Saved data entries
++++
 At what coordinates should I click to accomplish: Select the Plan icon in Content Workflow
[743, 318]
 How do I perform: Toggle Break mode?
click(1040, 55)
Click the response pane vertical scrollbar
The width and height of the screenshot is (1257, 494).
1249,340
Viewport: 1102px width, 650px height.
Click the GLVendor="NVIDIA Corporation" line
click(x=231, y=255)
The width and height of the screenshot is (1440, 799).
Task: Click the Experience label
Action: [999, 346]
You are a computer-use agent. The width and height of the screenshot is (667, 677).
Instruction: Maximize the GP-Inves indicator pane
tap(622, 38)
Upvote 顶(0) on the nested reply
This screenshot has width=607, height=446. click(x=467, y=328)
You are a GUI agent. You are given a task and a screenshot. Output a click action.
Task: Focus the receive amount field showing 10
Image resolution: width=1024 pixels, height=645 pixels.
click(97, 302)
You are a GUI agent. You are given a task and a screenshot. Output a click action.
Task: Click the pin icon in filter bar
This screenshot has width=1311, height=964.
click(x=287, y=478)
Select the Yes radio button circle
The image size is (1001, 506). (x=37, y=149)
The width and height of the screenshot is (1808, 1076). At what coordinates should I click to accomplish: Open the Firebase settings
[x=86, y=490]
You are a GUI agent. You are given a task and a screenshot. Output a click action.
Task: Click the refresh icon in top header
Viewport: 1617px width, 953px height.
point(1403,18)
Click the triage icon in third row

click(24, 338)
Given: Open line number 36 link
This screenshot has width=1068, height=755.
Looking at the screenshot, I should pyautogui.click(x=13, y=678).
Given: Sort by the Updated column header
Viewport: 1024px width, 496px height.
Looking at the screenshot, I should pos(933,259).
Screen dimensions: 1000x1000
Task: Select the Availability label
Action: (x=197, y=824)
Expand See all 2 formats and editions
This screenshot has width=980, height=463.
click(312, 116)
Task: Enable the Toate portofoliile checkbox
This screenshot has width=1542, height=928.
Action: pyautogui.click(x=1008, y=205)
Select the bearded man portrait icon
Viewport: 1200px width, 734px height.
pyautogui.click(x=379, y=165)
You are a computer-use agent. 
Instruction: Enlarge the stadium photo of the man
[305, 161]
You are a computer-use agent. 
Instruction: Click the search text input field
++++
**Task requirements:**
An exact copy of all the records is what is needed here.

**Task result:**
 At what coordinates should I click to accomplish: Select the Plan icon in Content Workflow
[743, 318]
 How do I perform: Toggle Break mode?
click(1040, 55)
Click the response pane vertical scrollbar
The width and height of the screenshot is (1257, 494).
1249,340
Viewport: 1102px width, 650px height.
Click the GLVendor="NVIDIA Corporation" line
click(x=231, y=255)
The width and height of the screenshot is (1440, 799).
Task: Click the Experience label
Action: [999, 346]
You are a computer-use agent. The width and height of the screenshot is (667, 677).
Instruction: Maximize the GP-Inves indicator pane
tap(622, 38)
Upvote 顶(0) on the nested reply
This screenshot has width=607, height=446. click(x=467, y=328)
You are a GUI agent. You are given a task and a screenshot. Output a click action.
Task: Focus the receive amount field showing 10
Image resolution: width=1024 pixels, height=645 pixels.
click(97, 302)
You are a GUI agent. You are given a task and a screenshot. Output a click action.
Task: Click the pin icon in filter bar
This screenshot has width=1311, height=964.
click(x=287, y=478)
Select the Yes radio button circle
The image size is (1001, 506). (x=37, y=149)
The width and height of the screenshot is (1808, 1076). At what coordinates should I click to accomplish: Open the Firebase settings
[x=86, y=490]
You are a GUI agent. You are given a task and a screenshot. Output a click action.
Task: Click the refresh icon in top header
Viewport: 1617px width, 953px height.
point(1403,18)
Click the triage icon in third row

click(24, 338)
Given: Open line number 36 link
This screenshot has width=1068, height=755.
Looking at the screenshot, I should pyautogui.click(x=13, y=678).
Given: Sort by the Updated column header
Viewport: 1024px width, 496px height.
Looking at the screenshot, I should pos(933,259).
Screen dimensions: 1000x1000
Task: Select the Availability label
Action: (x=197, y=824)
Expand See all 2 formats and editions
This screenshot has width=980, height=463.
click(312, 116)
Task: Enable the Toate portofoliile checkbox
This screenshot has width=1542, height=928.
Action: pyautogui.click(x=1008, y=205)
Select the bearded man portrait icon
Viewport: 1200px width, 734px height.
pyautogui.click(x=379, y=165)
You are a computer-use agent. 
Instruction: Enlarge the stadium photo of the man
[305, 161]
You are a computer-use agent. 
Instruction: Click the search text input field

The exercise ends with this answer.